Write out all of the records exactly once more and skip the images.

*** Source data ***

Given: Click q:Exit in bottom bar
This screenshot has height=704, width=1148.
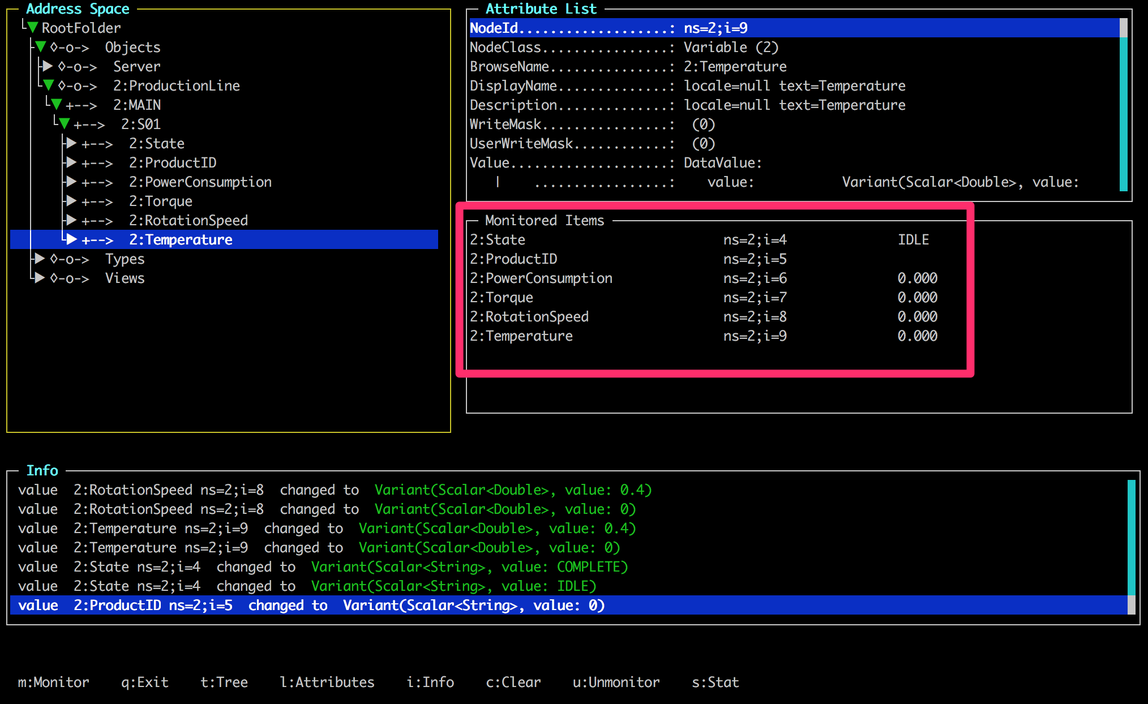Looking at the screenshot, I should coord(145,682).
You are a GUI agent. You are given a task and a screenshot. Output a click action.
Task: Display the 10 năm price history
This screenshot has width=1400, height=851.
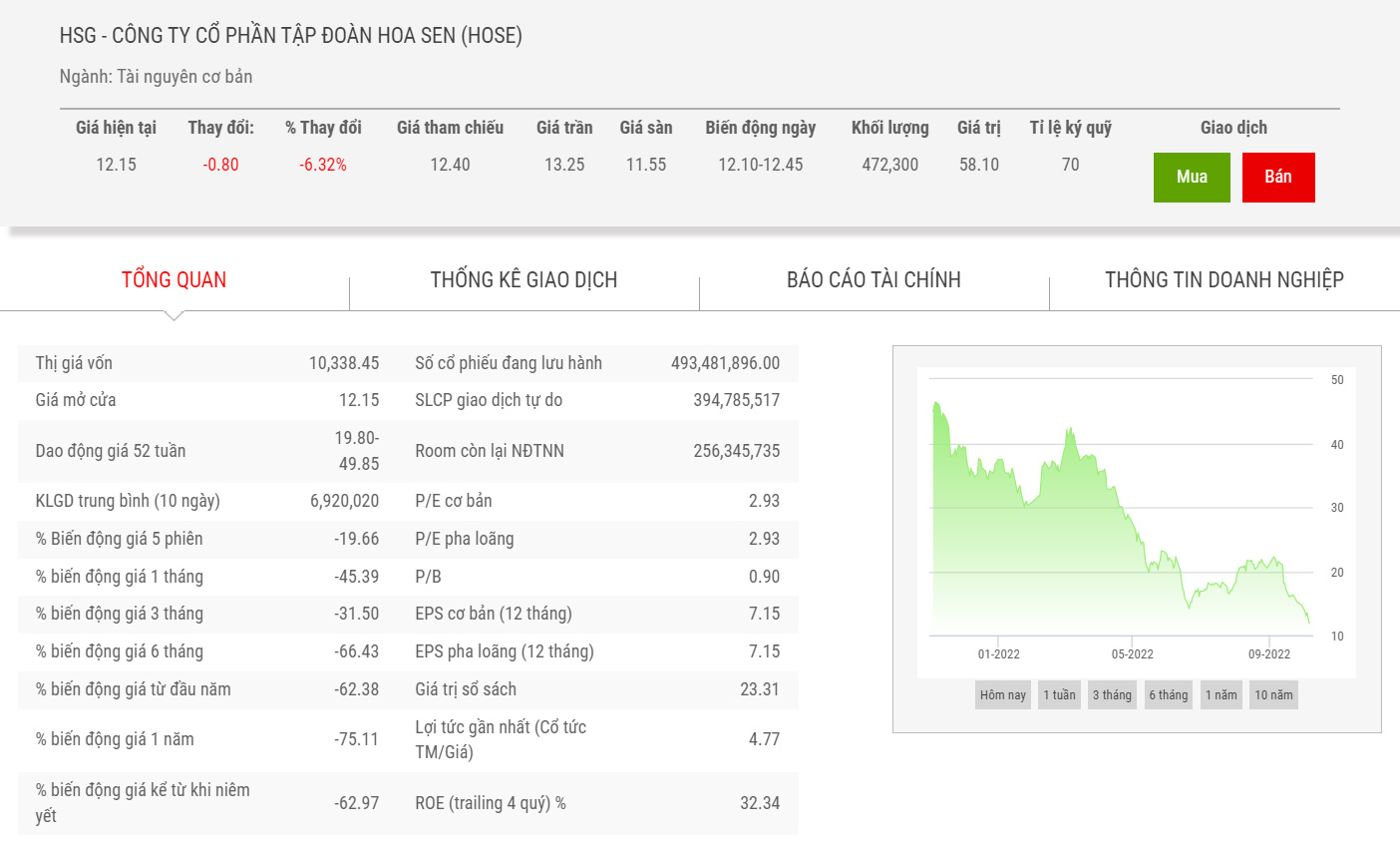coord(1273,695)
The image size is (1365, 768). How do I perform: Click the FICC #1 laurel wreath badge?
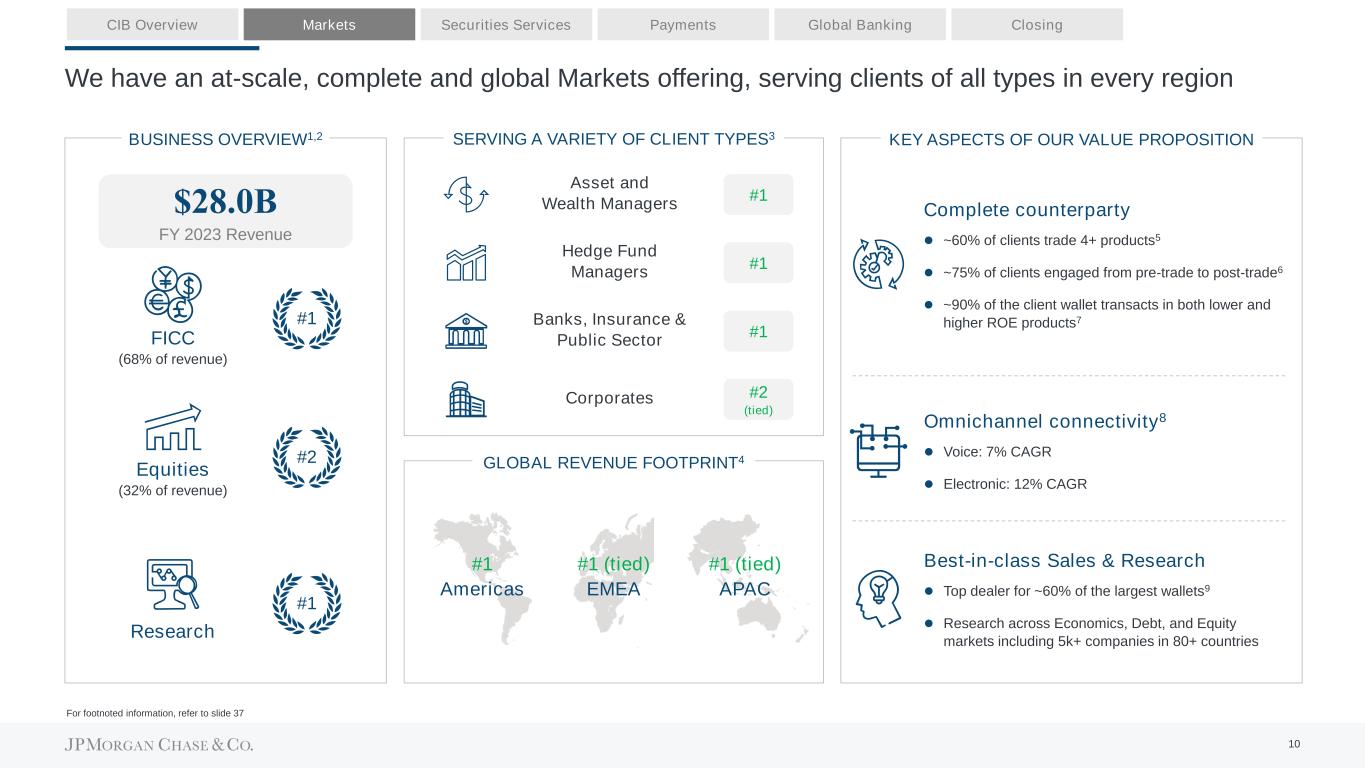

***

— Task response —
Given: Click q:Exit in bottom bar
This screenshot has height=704, width=1148.
Looking at the screenshot, I should coord(145,682).
You are a GUI agent. You are given a task and a screenshot. Output a click action.
Task: Display the 10 năm price history
This screenshot has width=1400, height=851.
coord(1273,695)
The image size is (1365, 768). How do I perform: Click the FICC #1 laurel wreath badge?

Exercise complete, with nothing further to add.